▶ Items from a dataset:
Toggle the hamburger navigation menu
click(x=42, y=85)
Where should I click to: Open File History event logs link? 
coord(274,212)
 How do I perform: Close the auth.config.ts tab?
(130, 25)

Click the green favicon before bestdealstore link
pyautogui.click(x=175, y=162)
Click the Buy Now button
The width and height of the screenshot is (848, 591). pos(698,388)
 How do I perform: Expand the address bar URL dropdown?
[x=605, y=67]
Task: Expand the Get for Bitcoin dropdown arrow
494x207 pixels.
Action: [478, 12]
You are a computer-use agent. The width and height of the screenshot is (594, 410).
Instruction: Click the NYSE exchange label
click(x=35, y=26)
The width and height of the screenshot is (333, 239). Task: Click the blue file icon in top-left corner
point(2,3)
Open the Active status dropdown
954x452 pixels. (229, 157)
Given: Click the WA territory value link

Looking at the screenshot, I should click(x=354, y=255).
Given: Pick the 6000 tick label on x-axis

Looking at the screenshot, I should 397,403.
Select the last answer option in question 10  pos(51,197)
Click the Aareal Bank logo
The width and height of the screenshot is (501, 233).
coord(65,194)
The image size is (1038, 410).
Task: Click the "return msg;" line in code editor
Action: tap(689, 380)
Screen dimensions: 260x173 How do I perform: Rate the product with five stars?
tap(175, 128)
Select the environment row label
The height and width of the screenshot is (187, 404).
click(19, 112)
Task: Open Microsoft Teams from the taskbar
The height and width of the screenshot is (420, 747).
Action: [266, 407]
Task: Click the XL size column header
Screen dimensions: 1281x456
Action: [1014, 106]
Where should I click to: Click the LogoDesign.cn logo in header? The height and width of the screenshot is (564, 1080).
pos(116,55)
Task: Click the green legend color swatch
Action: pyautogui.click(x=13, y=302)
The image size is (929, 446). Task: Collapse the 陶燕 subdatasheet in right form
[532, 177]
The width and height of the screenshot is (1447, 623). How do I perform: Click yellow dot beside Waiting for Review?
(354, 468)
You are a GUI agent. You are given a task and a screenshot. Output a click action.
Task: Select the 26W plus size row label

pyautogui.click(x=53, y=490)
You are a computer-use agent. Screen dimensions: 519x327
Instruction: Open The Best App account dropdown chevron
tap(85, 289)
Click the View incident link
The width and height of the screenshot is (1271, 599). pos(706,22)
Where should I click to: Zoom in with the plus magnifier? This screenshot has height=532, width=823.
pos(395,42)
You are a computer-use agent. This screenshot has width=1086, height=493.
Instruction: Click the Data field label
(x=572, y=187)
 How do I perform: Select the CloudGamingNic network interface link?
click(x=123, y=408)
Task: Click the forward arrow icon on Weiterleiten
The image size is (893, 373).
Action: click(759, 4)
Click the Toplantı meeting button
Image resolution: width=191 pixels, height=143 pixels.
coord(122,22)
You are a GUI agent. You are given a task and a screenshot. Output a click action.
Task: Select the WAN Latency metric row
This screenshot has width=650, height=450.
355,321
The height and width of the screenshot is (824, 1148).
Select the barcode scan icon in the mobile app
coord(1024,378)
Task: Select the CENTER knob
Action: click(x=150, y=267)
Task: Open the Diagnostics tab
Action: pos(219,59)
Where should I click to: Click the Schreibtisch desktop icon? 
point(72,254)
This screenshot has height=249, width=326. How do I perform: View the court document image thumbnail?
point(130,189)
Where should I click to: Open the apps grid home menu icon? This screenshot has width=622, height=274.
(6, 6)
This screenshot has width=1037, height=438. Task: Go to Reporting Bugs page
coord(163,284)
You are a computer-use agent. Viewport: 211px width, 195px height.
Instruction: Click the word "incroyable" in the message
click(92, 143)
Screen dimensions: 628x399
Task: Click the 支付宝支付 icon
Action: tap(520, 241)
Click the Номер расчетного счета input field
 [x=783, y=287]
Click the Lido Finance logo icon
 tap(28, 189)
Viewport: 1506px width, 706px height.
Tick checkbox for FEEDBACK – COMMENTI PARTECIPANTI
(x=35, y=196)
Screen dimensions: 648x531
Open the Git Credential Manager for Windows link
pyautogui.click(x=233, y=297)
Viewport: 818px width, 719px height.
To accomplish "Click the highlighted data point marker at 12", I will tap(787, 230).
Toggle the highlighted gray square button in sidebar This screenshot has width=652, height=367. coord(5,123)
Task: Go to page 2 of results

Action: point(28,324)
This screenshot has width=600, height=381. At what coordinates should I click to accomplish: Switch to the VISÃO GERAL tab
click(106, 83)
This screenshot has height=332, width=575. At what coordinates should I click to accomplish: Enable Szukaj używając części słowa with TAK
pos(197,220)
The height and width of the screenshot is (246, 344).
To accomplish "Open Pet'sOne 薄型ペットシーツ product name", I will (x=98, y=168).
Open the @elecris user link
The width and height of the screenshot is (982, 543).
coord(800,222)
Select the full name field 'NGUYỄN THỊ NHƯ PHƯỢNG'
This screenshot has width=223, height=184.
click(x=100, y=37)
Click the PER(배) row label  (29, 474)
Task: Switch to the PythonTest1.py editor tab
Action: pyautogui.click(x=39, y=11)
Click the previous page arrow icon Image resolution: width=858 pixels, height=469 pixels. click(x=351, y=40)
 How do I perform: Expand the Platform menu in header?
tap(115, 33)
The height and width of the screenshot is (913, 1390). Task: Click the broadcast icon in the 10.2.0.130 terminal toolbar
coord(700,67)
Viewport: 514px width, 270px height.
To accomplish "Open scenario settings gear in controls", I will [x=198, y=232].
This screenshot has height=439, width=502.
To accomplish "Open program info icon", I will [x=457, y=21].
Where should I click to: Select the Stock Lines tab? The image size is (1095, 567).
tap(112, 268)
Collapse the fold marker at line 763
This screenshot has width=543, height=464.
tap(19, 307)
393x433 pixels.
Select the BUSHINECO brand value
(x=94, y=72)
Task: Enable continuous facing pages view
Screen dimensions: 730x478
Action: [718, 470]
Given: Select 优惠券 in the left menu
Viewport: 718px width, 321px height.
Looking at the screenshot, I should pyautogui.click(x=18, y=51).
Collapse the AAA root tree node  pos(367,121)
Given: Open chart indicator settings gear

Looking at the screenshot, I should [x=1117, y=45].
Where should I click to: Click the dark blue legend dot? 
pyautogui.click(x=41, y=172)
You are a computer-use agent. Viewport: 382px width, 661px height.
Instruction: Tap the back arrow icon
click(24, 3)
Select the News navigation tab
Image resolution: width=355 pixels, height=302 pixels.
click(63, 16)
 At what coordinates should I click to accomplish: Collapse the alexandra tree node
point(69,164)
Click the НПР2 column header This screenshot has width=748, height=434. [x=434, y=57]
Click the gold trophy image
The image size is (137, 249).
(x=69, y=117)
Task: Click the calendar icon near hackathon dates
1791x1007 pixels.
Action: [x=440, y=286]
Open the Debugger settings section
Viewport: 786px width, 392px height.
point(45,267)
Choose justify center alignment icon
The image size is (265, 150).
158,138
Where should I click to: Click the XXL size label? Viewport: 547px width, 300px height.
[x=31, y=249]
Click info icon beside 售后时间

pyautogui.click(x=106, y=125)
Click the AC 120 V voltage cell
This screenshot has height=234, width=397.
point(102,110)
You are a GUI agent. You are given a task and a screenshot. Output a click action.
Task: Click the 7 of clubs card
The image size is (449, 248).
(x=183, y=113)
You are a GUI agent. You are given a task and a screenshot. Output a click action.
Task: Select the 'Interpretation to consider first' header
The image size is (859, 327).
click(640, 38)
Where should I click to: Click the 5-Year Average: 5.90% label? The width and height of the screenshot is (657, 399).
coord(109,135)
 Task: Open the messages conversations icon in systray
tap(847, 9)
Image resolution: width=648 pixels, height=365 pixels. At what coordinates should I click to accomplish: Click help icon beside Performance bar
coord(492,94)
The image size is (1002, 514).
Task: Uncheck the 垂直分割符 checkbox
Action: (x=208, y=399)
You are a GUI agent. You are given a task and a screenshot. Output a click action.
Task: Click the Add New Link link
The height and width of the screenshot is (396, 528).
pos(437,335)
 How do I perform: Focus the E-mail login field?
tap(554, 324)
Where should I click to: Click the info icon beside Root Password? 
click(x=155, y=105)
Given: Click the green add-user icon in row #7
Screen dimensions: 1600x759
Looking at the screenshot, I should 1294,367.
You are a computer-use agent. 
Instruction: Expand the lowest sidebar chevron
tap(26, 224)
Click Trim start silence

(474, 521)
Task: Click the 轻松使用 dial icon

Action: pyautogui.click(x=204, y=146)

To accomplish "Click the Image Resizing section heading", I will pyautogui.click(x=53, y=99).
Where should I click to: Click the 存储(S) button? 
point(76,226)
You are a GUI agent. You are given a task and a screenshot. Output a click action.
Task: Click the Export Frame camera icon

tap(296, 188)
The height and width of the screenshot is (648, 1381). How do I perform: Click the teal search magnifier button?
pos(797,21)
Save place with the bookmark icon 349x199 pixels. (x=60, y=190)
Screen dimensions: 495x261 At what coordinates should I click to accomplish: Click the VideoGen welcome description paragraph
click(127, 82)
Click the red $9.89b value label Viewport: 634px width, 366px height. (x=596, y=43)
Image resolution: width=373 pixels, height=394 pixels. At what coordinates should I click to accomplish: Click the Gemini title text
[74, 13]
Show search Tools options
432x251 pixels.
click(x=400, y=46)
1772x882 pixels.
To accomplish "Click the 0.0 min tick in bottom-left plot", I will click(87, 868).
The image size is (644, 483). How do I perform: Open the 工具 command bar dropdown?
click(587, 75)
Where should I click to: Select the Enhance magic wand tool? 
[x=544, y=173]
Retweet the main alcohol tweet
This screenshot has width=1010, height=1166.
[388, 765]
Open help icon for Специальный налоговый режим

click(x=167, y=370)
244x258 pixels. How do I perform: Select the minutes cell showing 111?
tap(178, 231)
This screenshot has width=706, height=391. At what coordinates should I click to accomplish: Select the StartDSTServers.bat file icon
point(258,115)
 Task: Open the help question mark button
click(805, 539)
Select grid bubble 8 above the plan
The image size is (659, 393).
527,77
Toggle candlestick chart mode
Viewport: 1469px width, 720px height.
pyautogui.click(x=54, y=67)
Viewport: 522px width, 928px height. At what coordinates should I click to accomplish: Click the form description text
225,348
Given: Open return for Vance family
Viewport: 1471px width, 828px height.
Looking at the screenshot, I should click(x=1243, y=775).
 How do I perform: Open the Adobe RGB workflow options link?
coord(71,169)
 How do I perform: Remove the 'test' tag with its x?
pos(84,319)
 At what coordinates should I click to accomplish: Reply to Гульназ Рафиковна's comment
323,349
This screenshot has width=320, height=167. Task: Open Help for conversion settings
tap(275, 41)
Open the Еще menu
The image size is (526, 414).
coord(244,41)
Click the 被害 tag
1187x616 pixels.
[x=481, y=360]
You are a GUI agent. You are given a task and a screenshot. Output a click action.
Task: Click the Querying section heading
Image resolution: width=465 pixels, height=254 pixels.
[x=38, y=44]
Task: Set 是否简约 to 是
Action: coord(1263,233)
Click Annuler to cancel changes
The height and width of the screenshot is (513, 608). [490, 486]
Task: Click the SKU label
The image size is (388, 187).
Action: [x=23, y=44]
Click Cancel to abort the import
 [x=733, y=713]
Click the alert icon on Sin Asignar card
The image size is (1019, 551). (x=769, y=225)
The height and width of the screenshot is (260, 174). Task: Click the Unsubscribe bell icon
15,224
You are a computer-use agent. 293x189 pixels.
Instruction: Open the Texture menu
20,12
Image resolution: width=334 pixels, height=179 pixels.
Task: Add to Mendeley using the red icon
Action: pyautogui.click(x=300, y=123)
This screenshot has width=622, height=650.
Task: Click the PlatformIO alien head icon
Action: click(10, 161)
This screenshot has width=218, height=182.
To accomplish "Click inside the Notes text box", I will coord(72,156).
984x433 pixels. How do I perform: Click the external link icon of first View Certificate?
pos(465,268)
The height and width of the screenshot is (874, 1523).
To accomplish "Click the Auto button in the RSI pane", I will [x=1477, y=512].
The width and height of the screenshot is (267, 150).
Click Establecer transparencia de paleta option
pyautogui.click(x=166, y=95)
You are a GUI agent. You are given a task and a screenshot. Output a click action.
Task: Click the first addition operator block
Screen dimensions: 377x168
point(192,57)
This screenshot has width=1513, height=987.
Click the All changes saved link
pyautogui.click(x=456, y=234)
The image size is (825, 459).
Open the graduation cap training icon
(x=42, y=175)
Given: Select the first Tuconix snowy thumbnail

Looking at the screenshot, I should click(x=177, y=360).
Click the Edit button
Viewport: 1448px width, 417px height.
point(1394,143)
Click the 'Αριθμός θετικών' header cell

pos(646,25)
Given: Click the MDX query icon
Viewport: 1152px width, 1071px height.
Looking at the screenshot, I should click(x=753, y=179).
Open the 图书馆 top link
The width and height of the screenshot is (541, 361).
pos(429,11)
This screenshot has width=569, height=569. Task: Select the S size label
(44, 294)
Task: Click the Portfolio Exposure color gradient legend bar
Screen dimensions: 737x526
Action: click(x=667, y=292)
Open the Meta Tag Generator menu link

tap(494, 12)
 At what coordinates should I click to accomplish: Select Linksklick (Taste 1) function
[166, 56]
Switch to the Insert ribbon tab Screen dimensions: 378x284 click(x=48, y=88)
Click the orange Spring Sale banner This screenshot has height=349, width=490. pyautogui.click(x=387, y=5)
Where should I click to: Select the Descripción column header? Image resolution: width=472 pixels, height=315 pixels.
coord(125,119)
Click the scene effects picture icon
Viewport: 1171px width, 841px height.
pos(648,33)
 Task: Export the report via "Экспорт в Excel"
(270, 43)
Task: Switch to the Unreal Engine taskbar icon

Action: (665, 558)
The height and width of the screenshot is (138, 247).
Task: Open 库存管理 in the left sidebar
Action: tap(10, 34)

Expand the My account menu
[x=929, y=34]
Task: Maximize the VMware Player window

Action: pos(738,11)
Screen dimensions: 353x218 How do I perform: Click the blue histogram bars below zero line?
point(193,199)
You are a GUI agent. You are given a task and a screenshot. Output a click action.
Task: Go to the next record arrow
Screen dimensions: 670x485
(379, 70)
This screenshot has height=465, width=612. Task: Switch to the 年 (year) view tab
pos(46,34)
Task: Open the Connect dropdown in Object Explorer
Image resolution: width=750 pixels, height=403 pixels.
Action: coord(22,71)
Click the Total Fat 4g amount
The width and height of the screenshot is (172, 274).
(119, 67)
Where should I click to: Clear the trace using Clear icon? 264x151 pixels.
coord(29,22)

▶ REQUIREMENT: Set down, exactly as they appear above, all lines from the one that has "The image size is (526, 414)." down to the one that has "The height and width of the screenshot is (874, 1523).", including those two and no others.

▶ RESULT OF THE TASK:
The image size is (526, 414).
coord(244,41)
Click the 被害 tag
1187x616 pixels.
[x=481, y=360]
You are a GUI agent. You are given a task and a screenshot. Output a click action.
Task: Click the Querying section heading
Image resolution: width=465 pixels, height=254 pixels.
[x=38, y=44]
Task: Set 是否简约 to 是
Action: coord(1263,233)
Click Annuler to cancel changes
The height and width of the screenshot is (513, 608). [490, 486]
Task: Click the SKU label
The image size is (388, 187).
Action: [x=23, y=44]
Click Cancel to abort the import
 [x=733, y=713]
Click the alert icon on Sin Asignar card
The image size is (1019, 551). (x=769, y=225)
The height and width of the screenshot is (260, 174). Task: Click the Unsubscribe bell icon
15,224
You are a computer-use agent. 293x189 pixels.
Instruction: Open the Texture menu
20,12
Image resolution: width=334 pixels, height=179 pixels.
Task: Add to Mendeley using the red icon
Action: pyautogui.click(x=300, y=123)
This screenshot has width=622, height=650.
Task: Click the PlatformIO alien head icon
Action: click(10, 161)
This screenshot has width=218, height=182.
To accomplish "Click inside the Notes text box", I will coord(72,156).
984x433 pixels. How do I perform: Click the external link icon of first View Certificate?
pos(465,268)
The height and width of the screenshot is (874, 1523).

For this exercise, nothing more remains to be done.